Transportation – Gov. Ned Lamont is pushing hard for use of electric vehicles by consumers and fleets. In April, he joined with 10 other governors in supporting President Biden’s “efforts to improve public health, tackle the climate crisis, and advance environmental justice.” The governors’ letter noted, “Connecticut has committed to an ambitious electric-vehicle (EV) adoption goal of putting between 125,000-150,000 EVs on the road by 2025.” The Lamont administration also is committed to “electrifying our public transit system.” These measures will increase demand on the state’s electrical grid.
“A model utility with two to three million customers would need to invest between $1,700 and $5,800 in grid upgrades per EV through 2030, according to Boston Consulting Group,” Reuters reported last spring. Based on that estimate, Connecticut’s “investment” could reach $870 million if Gov. Lamont’s transportation objective were reached – enough to build one more gas-fired power plant somewhere in Connecticut.
Marijuana production – Connecticut lawmakers didn’t know, and apparently didn’t bother to find out, that the marijuana-legalization law passed this year will have a discernible impact on electrical demand.
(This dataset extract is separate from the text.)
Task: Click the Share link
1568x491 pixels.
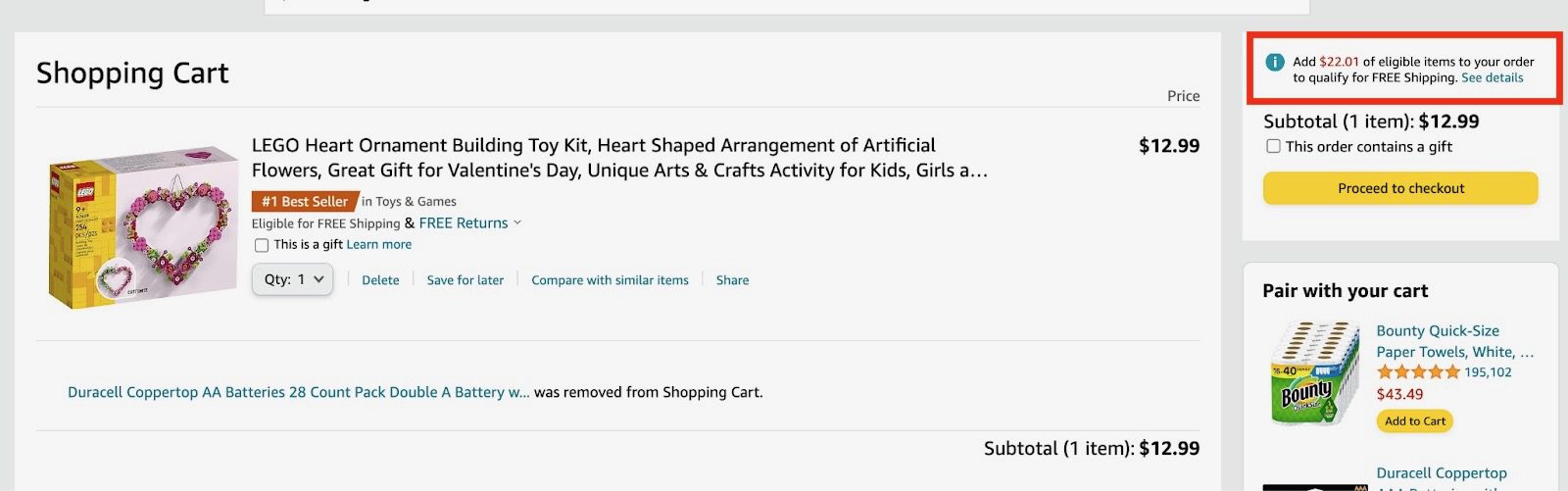Action: pyautogui.click(x=732, y=280)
The subject doesn’t seem to have come up during the state legislature’s debate over legalization, even though concerns about the energy impacts of widespread marijuana productoin were raised as long ago as 2016.
“The electricity consumption associated with marijuana production is high compared to typical business or residential usage,” according to an article published in February 2020 in T&D World (transmission and distribution), a website for utility operators. “The load profile of marijuana production facilities is on par with that of a hospital or data center, which are 50 to 200 times more energy-intensive than the typical office building.”
The article, headlined “Pot Is Not Green,” concluded: “If marijuana cultivation is ever legalized at the federal level, the increase in electricity usage could really be a major concern for utilities.”
Indeed, utility managers have much to be concerned about – as politicians pretend that windmills, solar farms, batteries and unicorn-driven power stations emerge in time to deliver the power required to fulfill the dreams of governors and legislators.